__Your goal__. The records that follow must all be duplicated exactly.

__Dataset records__.
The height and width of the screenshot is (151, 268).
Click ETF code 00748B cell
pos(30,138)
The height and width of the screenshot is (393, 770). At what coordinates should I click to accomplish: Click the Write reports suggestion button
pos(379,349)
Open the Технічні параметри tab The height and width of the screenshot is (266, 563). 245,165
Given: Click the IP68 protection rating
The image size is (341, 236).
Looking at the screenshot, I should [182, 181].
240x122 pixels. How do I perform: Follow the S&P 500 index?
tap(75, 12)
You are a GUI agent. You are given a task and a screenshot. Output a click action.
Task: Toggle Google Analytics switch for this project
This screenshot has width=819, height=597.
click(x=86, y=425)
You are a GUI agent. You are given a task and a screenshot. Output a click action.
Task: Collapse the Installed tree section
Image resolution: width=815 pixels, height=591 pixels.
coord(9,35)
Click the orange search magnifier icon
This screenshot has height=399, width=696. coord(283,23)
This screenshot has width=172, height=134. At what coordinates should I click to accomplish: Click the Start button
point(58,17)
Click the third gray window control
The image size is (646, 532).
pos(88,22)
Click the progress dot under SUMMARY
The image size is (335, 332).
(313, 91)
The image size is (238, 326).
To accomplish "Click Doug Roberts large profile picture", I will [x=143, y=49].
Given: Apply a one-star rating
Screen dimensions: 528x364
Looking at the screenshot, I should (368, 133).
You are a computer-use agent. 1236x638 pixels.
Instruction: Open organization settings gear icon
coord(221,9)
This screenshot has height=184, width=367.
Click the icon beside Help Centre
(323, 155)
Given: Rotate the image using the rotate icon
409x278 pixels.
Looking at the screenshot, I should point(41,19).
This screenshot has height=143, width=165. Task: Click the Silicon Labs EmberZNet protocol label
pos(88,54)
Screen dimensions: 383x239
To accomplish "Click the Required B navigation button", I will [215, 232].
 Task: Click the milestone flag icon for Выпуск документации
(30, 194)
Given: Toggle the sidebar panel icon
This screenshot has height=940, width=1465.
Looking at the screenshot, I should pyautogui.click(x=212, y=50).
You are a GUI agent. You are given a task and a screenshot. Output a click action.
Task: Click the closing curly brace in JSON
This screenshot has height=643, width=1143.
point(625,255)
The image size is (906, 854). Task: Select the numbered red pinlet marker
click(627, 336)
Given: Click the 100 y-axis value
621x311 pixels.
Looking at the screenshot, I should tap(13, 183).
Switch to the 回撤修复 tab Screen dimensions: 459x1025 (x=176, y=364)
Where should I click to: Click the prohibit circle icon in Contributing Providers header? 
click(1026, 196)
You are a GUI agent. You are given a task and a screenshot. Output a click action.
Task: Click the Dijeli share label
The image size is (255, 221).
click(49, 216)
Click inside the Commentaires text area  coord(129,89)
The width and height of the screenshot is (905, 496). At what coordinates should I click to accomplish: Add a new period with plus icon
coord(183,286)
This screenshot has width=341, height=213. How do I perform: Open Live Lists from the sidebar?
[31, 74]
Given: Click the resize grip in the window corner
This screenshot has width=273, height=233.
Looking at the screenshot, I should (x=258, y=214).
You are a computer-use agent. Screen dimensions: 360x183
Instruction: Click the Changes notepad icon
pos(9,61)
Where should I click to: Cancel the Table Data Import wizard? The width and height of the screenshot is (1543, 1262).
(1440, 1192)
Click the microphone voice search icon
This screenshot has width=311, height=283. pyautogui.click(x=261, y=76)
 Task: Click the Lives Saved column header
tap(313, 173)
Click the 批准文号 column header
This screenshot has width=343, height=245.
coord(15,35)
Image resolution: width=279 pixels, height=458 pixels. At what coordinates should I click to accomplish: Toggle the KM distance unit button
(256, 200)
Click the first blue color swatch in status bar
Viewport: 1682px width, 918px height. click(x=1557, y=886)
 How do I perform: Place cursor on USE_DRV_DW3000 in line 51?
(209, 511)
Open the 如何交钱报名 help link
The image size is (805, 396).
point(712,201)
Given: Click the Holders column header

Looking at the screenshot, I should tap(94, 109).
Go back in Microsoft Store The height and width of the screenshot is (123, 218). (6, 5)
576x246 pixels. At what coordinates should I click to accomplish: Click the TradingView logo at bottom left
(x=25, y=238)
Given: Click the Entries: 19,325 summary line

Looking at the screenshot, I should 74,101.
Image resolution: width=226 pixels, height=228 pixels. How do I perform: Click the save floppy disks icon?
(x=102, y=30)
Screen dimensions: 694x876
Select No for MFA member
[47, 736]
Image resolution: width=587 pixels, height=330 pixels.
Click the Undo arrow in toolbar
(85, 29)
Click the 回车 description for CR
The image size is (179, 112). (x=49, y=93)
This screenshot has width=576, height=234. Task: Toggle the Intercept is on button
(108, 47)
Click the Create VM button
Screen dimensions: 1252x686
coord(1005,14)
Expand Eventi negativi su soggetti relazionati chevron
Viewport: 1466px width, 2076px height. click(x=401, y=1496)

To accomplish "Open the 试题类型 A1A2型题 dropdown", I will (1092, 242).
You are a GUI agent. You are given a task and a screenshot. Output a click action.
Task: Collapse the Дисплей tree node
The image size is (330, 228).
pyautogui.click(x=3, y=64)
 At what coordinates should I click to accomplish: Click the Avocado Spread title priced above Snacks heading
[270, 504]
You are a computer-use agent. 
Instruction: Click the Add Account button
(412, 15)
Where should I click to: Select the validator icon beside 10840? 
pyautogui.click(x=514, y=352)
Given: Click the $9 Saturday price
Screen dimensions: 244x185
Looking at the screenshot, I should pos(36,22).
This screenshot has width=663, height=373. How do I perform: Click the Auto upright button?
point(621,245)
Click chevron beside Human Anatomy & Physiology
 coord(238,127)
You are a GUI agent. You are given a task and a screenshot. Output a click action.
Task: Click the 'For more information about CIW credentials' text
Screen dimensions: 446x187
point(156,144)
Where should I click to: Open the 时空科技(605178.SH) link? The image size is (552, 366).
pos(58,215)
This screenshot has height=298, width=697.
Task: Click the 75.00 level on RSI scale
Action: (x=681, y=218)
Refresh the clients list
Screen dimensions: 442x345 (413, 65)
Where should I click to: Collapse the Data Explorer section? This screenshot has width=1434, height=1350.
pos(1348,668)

__Task answer__.
The height and width of the screenshot is (151, 268).
Click ETF code 00748B cell
pos(30,138)
The height and width of the screenshot is (393, 770). At what coordinates should I click to accomplish: Click the Write reports suggestion button
pos(379,349)
Open the Технічні параметри tab The height and width of the screenshot is (266, 563). 245,165
Given: Click the IP68 protection rating
The image size is (341, 236).
Looking at the screenshot, I should [182, 181].
240x122 pixels. How do I perform: Follow the S&P 500 index?
tap(75, 12)
You are a GUI agent. You are given a task and a screenshot. Output a click action.
Task: Toggle Google Analytics switch for this project
This screenshot has width=819, height=597.
click(x=86, y=425)
You are a GUI agent. You are given a task and a screenshot. Output a click action.
Task: Collapse the Installed tree section
Image resolution: width=815 pixels, height=591 pixels.
coord(9,35)
Click the orange search magnifier icon
This screenshot has height=399, width=696. coord(283,23)
This screenshot has width=172, height=134. At what coordinates should I click to accomplish: Click the Start button
point(58,17)
Click the third gray window control
The image size is (646, 532).
pos(88,22)
Click the progress dot under SUMMARY
The image size is (335, 332).
(313, 91)
The image size is (238, 326).
To accomplish "Click Doug Roberts large profile picture", I will [x=143, y=49].
Given: Apply a one-star rating
Screen dimensions: 528x364
Looking at the screenshot, I should (368, 133).
You are a computer-use agent. 1236x638 pixels.
Instruction: Open organization settings gear icon
coord(221,9)
This screenshot has height=184, width=367.
Click the icon beside Help Centre
(323, 155)
Given: Rotate the image using the rotate icon
409x278 pixels.
Looking at the screenshot, I should point(41,19).
This screenshot has height=143, width=165. Task: Click the Silicon Labs EmberZNet protocol label
pos(88,54)
Screen dimensions: 383x239
To accomplish "Click the Required B navigation button", I will [215, 232].
 Task: Click the milestone flag icon for Выпуск документации
(30, 194)
Given: Toggle the sidebar panel icon
This screenshot has height=940, width=1465.
Looking at the screenshot, I should pyautogui.click(x=212, y=50).
You are a GUI agent. You are given a task and a screenshot. Output a click action.
Task: Click the closing curly brace in JSON
This screenshot has height=643, width=1143.
point(625,255)
The image size is (906, 854). Task: Select the numbered red pinlet marker
click(627, 336)
Given: Click the 100 y-axis value
621x311 pixels.
Looking at the screenshot, I should tap(13, 183).
Switch to the 回撤修复 tab Screen dimensions: 459x1025 (x=176, y=364)
Where should I click to: Click the prohibit circle icon in Contributing Providers header? 
click(1026, 196)
You are a GUI agent. You are given a task and a screenshot. Output a click action.
Task: Click the Dijeli share label
The image size is (255, 221).
click(49, 216)
Click inside the Commentaires text area  coord(129,89)
The width and height of the screenshot is (905, 496). At what coordinates should I click to accomplish: Add a new period with plus icon
coord(183,286)
This screenshot has width=341, height=213. How do I perform: Open Live Lists from the sidebar?
[31, 74]
Given: Click the resize grip in the window corner
This screenshot has width=273, height=233.
Looking at the screenshot, I should (x=258, y=214).
You are a computer-use agent. Screen dimensions: 360x183
Instruction: Click the Changes notepad icon
pos(9,61)
Where should I click to: Cancel the Table Data Import wizard? The width and height of the screenshot is (1543, 1262).
(1440, 1192)
Click the microphone voice search icon
This screenshot has width=311, height=283. pyautogui.click(x=261, y=76)
 Task: Click the Lives Saved column header
tap(313, 173)
Click the 批准文号 column header
This screenshot has width=343, height=245.
coord(15,35)
Image resolution: width=279 pixels, height=458 pixels. At what coordinates should I click to accomplish: Toggle the KM distance unit button
(256, 200)
Click the first blue color swatch in status bar
Viewport: 1682px width, 918px height. click(x=1557, y=886)
 How do I perform: Place cursor on USE_DRV_DW3000 in line 51?
(209, 511)
Open the 如何交钱报名 help link
The image size is (805, 396).
point(712,201)
Given: Click the Holders column header

Looking at the screenshot, I should tap(94, 109).
Go back in Microsoft Store The height and width of the screenshot is (123, 218). (6, 5)
576x246 pixels. At what coordinates should I click to accomplish: Click the TradingView logo at bottom left
(x=25, y=238)
Given: Click the Entries: 19,325 summary line

Looking at the screenshot, I should 74,101.
Image resolution: width=226 pixels, height=228 pixels. How do I perform: Click the save floppy disks icon?
(x=102, y=30)
Screen dimensions: 694x876
Select No for MFA member
[47, 736]
Image resolution: width=587 pixels, height=330 pixels.
Click the Undo arrow in toolbar
(85, 29)
Click the 回车 description for CR
The image size is (179, 112). (x=49, y=93)
This screenshot has width=576, height=234. Task: Toggle the Intercept is on button
(108, 47)
Click the Create VM button
Screen dimensions: 1252x686
coord(1005,14)
Expand Eventi negativi su soggetti relazionati chevron
Viewport: 1466px width, 2076px height. click(x=401, y=1496)

To accomplish "Open the 试题类型 A1A2型题 dropdown", I will (1092, 242).
You are a GUI agent. You are given a task and a screenshot. Output a click action.
Task: Collapse the Дисплей tree node
The image size is (330, 228).
pyautogui.click(x=3, y=64)
 At what coordinates should I click to accomplish: Click the Avocado Spread title priced above Snacks heading
[270, 504]
You are a computer-use agent. 
Instruction: Click the Add Account button
(412, 15)
Where should I click to: Select the validator icon beside 10840? 
pyautogui.click(x=514, y=352)
Given: Click the $9 Saturday price
Screen dimensions: 244x185
Looking at the screenshot, I should pos(36,22).
This screenshot has width=663, height=373. How do I perform: Click the Auto upright button?
point(621,245)
Click chevron beside Human Anatomy & Physiology
 coord(238,127)
You are a GUI agent. You are given a task and a screenshot. Output a click action.
Task: Click the 'For more information about CIW credentials' text
Screen dimensions: 446x187
point(156,144)
Where should I click to: Open the 时空科技(605178.SH) link? The image size is (552, 366).
pos(58,215)
This screenshot has height=298, width=697.
Task: Click the 75.00 level on RSI scale
Action: (x=681, y=218)
Refresh the clients list
Screen dimensions: 442x345 (413, 65)
Where should I click to: Collapse the Data Explorer section? This screenshot has width=1434, height=1350.
pos(1348,668)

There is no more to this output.